Two-prong hit at ‘reparative therapy’
U.S. Rep. Jackie Speier (D-San Francisco) announced Wednesday, Nov. 28, the introduction of a resolution aimed at stopping “reparative therapy” operations from preying on young gay people.
The bill, dubbed the “Stop Harming Our Kids” (SHOK) resolution, seeks to express “the sense of Congress” that efforts directed at LGBT minors to change sexual orientation and gender identity or expression “are discredited and ineffective, have no legitimate therapeutic purpose, and are dangerous and harmful.”
The efforts to change sexual orientation are generally referred to as “reparative therapy” or “conversion therapy.” A reportedly small number of mental health care facilities purport that the practices can change a homosexual sexual orientation to heterosexual.
Both the American Psychiatric Association and the American Psychological Association have raised concerns about the efforts, saying there is no sound evidence that the practices work but that there is evidence they can pose significant risks of self-destructive behavior to the client.
“Being gay, lesbian, bisexual, or transgendered is not a disease to be cured or a mental illness that requires treatment,” said Speier, at the press conference. “Any effort to change sexual orientation is not medicine, it’s quackery, and we should not be supporting it with taxpayer dollars.”
Introduction of the bill comes less than two months after California Governor Jerry Brown signed into law a first-ever bill to ban the use of reparative therapy on people under the age of 18. That law takes effect January 1. Speier’s bill does not seek to establish a legal ban but rather to put the weight of Congress behind the professional community’s determination that reparative therapy can be harmful to young people.
Speier said she also hopes her resolution will prompt other states to “take steps to protect minors from efforts that promote or promise to change sexual orientation or gender identity or expression, based on the premise that
homosexuality is a mental illness or developmental disorder that can or should be cured.”
Speier’s press conference took place just one day after the Southern Poverty Law Center filed a high-profile lawsuit against a reparative therapy group in New Jersey.
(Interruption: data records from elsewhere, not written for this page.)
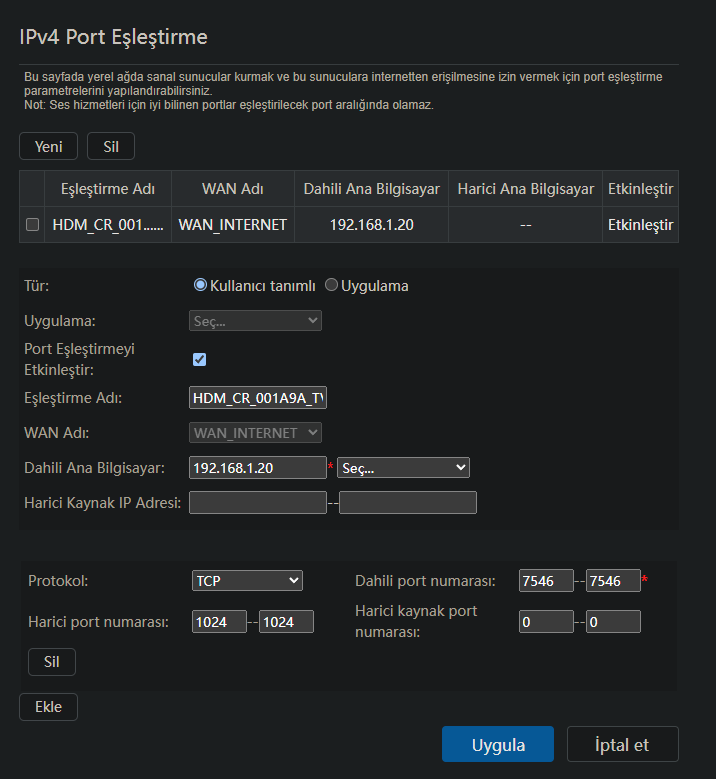The width and height of the screenshot is (716, 779).
Task: Select the Kullanıcı tanımlı radio option
Action: tap(200, 285)
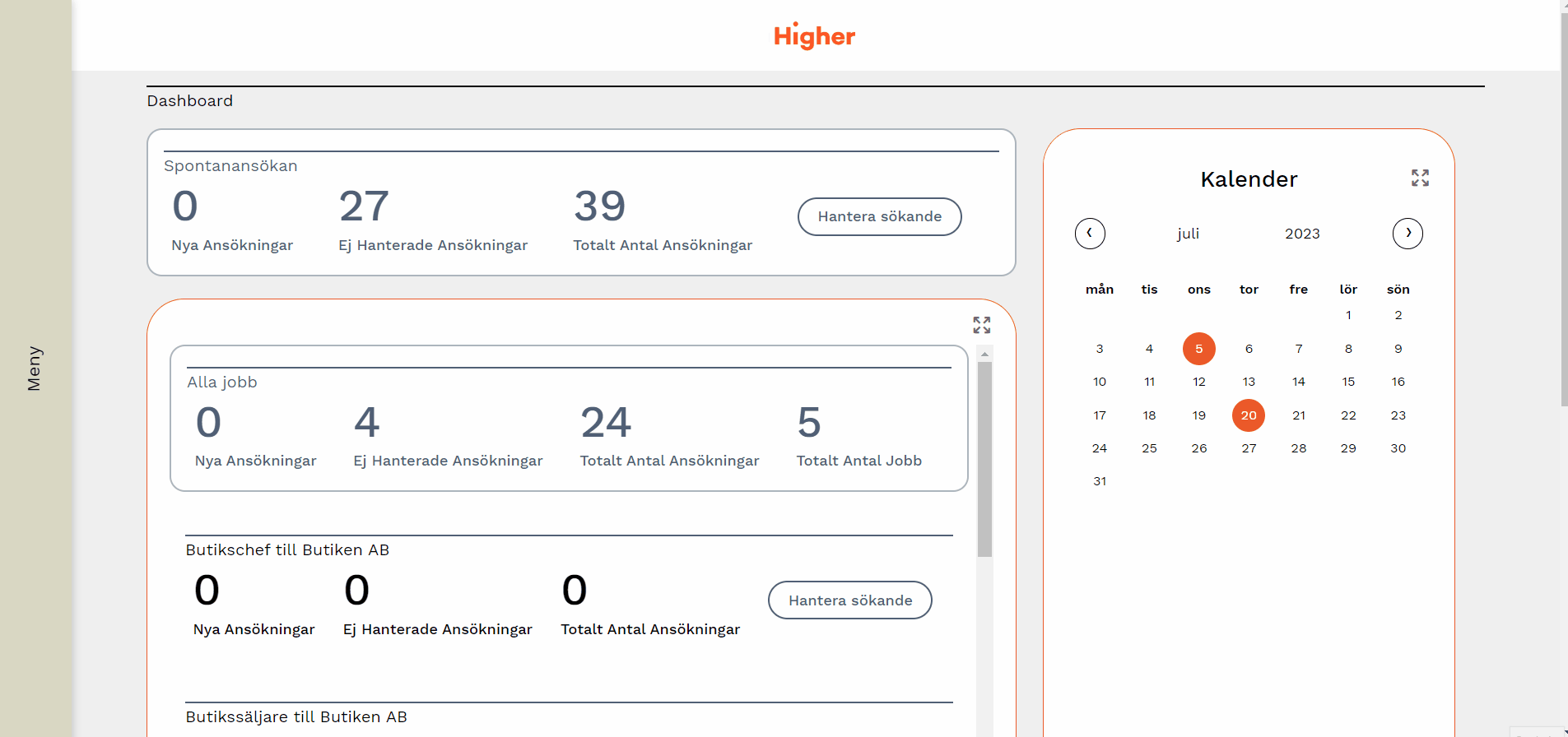Click the Dashboard heading
Image resolution: width=1568 pixels, height=737 pixels.
[x=190, y=101]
The lawsuit was the subject of a number of mainstream media reports Tuesday, including on CNN’s Anderson Cooper 360 news magazine, with substitute host Wolf Blitzer.
The lawsuit, filed in New Jersey Superior Court, accuses a Jersey City reparative therapy group of violating the state’s laws against consumer fraud. The lawsuit states that the group, Jews Offering New Alternatives for Homosexuality (JONAH), engaged in such practices as “violent role play exercises where they beat effigies of their mothers” and derided as “faggots” in mock locker room scenarios. The lawsuit also says the group’s clients, all young men, were “instructed to remove their clothing and stand naked” with a group counselor who was also naked in front of a group of other clients.
Speier said Wednesday she is investigating whether federal taxpayer funds have been used to fund conversion therapy for minors. So far, she said, she has found two instances of “so-called mental health professionals that advertise these services and appear to be eligible for federal dollars.” She said she sent letters of inquiry to Medicaid and TRICARE (which provides health to the military and its families) “to determine if these instances reflect systemic weaknesses that allow federal taxpayer dollars to go to harmful, illegitimate medical services.”
Speier will have to re-introduce her resolution next month after the start of the new session of Congress.
Human Rights Campaign President Chad Griffin issued a press statement praising Speier’s resolution and calling change therapies “junk science” that has “been proven harmful to children and adults.”
As of deadline Wednesday, the only co-sponsors identified were Ted Deutch (D-Fla.) and and openly gay Rep. David Cicilline (D-RIs.).
Joining Speier at the press conference were representatives of the Southern Poverty Law Center, the National Center for Lesbian Rights, and the Human Rights Campaign.
NCLR Executive Director Kate Kendell said her group is committed to working with Speier and state legislatures “to ensure that no young person is subjected to these dangerous practices and that no parent is deceived by therapists who falsely claim to be able to change a child’s core identity.”
“Every child deserves acceptance and support,” said Kendell, “and families deserve honest, accurate information about how to protect their children.”
Reparative therapy is never necessary.
It is never effective.
It is usually harmful.
It sometimes ends in suicide.
No accredited medical school teaches reparative therapy.
No mainstream professional organization certifies reparative therapists.
No reparative therapist is licensed to do such work.
No government rules regulate this profession.
No government agency supervises these treatments.
No reparative therapist carries insurance (because no underwriter will sell it to them).
No health insurance policy covers this treatment (because there is no illness).
The weekly cost is high, and often continues for years or decades.
The outcome is never guaranteed, and the results are often harmful.
There is no scientific evidence that reparative therapy ever worked for anyone.
Reparative therapists can be sued for consumer fraud and medical malpractice.
Reparative therapists refuse to publish a written, dated summary of reparative therapy’s success rates, suicide rates, and lawsuits.